▶ _Excerpted passage_
▽
In this present study, our results indicated that triptolide inhibited the proliferation of EBV-positive NPC cells, which mainly targeted in inducing EBNA1 degradation and NPC cells apoptosis in a caspase-9-dependent pathway. Importantly, EBNA1 was critical for NPC cells to resist caspase-9-dependent apoptosis induced by triptolide. Finally, we revealed that triptolide significantly inhibited the growth of xenografted tumor induced by HONE1-Akata cell in BALB/c nude mice.
△
▶ _Supplied entries_
▽
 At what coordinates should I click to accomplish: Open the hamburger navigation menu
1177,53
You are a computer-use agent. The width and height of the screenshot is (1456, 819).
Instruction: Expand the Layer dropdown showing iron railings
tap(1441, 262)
△
▶ _Work instructions_
**1.** Answer these from the triptolide excerpt:
(a) Which protein does triptolide induce degradation of in the EBV-positive NPC cells?
(b) Which caspase does the apoptosis pathway depend on?
(c) Which cell line induced the xenografted tumor, and in what mice?
**2.** Write a continuation of the triptolide excerpt, starting after its final sentence.
None of the records is needed here.

▶ _Task-by-task answers_
**1.**
(a) EBNA1
(b) Caspase-9
(c) HONE1-Akata cells, in BALB/c nude mice

**2.**
Methods
Cell lines and reagents
EBV-positive NPC cell lines (HONE1/Akata, HK1/Akata, and C666–1) were kindly provided by Professor S.W. Tsao (The University of Hong Kong, Hong Kong, China). An EBV-negative NPC cell line, CNE1, was kindly given by Professor. Ya Cao (The University of Zhongnan, Chang Sha, China). Human renal embryonic 293 T cells were obtained from Professor. Zhanqiu Yang (Wuhan University, Wuhan, China).HeLa cells were kindly given by Professor Hui Li (Wuhan University, Wuhan, China). All cell lines were cultured at 37 °C with a humidified atmosphere of 5% CO2 in growth RPMI-1640 media (Hyclone, USA) supplemented with 10% fetal bovine serum (FBS) (Gibco, USA). G418 (400 ng/ml) was additionally added into the medium of HONE1/Akata and HK1/Akata cells to maintain the stability of the recombinant EBV genomes. HeLa and 293 T cells were cultured in DMEM (Hyclone, USA) containing 10% FBS. Triptolide (Sigma, St. Louis, MO, USA), MG-132, 3-MA (Calbiochem, Billerica, MA, USA), cycloheximide (CHX) (Sigma, USA) and 12-O-tetradecanoylphorbol-13-acetate (TPA; Sigma-Aldrich) were dissolved in dimethylsulfoxide (DMSO), and were diluted to working concentration with PBS before use. Sodium butyrate (SB; Sigma-Aldrich) was dissolved in PBS directly.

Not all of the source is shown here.